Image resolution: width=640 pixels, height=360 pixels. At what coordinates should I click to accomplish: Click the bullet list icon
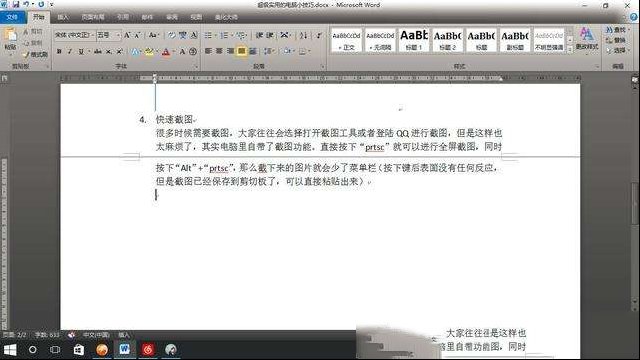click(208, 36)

---

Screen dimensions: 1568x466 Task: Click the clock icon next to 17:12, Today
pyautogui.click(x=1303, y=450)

---

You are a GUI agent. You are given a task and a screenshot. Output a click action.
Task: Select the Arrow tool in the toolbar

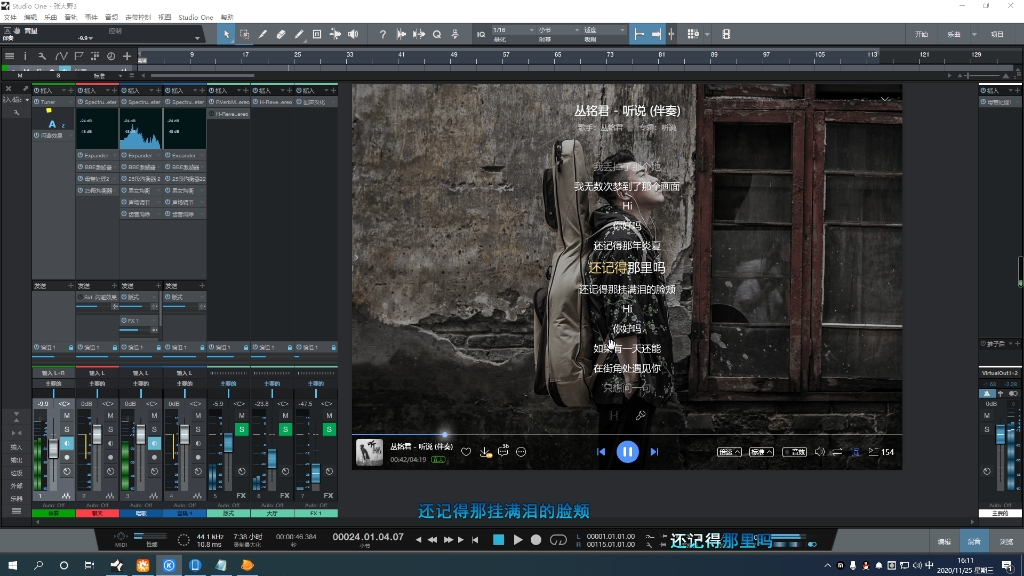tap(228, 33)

* _JOB_
Rewrite the records from the line that contains "You are a GUI" through the line that contains "tap(228, 33)", swapping "Arrow" for "Pen" and keeping everything else the same. Leave the pictures out.

* _TASK RESPONSE_
You are a GUI agent. You are given a task and a screenshot. Output a click action.
Task: Select the Pen tool in the toolbar

tap(228, 33)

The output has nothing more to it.